I then looked at our Workplace system, and sure, there’s lots of activity, but zero of it is spam. Zip. Zilch. None. None of it is a third party trying to sell me stuff. Nor trying to sell my team members stuff. Any, and every second that I spend on the screen is spent engaging with content from my organization. So at times if a group produces too much activity, I can remove or mute the activity. But even just skimming it doesn’t take me out of my world or away from my mission.

One big way that Workplace differs from public Facebook is that there is no advertising or games. Because the instance is private and within our company boundaries, we only get company content. Similar to walking the hallway of my office, there are lots of conversations going and lots of ideas flowing - but there’s no advertising trying to pull me away from immersing myself in my teams.

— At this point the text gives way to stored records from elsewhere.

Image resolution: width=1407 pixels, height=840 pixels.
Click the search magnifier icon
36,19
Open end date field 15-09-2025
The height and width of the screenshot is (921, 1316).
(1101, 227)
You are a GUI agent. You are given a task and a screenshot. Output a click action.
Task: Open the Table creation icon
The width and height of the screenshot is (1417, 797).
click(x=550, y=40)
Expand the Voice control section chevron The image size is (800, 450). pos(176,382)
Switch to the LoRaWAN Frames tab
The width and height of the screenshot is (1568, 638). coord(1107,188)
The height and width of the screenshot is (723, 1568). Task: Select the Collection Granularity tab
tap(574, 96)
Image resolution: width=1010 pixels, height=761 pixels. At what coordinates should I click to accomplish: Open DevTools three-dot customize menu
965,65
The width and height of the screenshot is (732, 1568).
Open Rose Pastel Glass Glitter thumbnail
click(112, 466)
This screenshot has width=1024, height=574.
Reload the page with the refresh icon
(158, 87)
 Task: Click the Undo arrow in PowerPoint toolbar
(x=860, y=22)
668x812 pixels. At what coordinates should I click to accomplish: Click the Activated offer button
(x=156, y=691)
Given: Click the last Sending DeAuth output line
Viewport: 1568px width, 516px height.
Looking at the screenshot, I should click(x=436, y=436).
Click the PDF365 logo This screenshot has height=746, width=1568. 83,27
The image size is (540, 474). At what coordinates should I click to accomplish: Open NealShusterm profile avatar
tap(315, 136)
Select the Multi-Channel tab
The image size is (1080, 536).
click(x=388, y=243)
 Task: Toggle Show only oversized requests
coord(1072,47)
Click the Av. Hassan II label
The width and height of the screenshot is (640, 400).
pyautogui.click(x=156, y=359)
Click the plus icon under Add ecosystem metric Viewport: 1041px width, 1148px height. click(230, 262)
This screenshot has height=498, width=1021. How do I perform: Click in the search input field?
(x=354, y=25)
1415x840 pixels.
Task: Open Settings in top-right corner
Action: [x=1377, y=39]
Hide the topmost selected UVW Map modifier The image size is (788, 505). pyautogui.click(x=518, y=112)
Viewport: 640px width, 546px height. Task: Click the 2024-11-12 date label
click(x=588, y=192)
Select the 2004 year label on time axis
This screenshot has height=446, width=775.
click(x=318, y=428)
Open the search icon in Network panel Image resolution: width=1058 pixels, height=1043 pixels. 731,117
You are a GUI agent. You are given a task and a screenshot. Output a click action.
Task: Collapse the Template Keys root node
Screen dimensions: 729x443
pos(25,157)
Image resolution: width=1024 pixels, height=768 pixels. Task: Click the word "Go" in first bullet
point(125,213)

Skimming, reading, and engaging in conversations with my teams about our mission, our projects, and our customers is not a distraction. Everything else is.

Then I had a bigger thought: “What are all these SaaS companies going to do when nobody reads email?”

The workplace isn’t the only thing is going to change

The typical sales cycle, made famous by Salesforce.com, is the Predictable Revenue Model. Whereby a company uses a Marketing Automation tool to mail blast thousands of prospects. Those that respond or click on links are followed up with by SDRs whose job is to qualify the lead for conversion.

Each of these mail blasts, whether automated from a Marketing Automation tool or semi-automated from an Sales Development Representative, is a potential distraction for the target. But when I use Workplace, my daily activities are not driven by my email inbox, instead they are driven by the newsfeed and the collaboration inside my Workplace Groups.

Selling doesn’t always help, but helping sells

We’ve often believed that selling doesn’t always help, but helping sells. We have a podcastwhich focuses on different ways that companies are adopting this philosophy, and in the new world ahead of us this will become more prevalent.

Education will become the way to sell, or more specifically, education will become the way to help prospects learn about your solutions, and make the decision to engage and buy from you. At least that’s how we’re now working. Our teams are now more focused on our customers' outcomes than ever before and working closer together across geographies, timezones and cultures with less distraction from the outside world.

How much of your email inbox is full of distractions?

How much of your email inbox is full of distractions?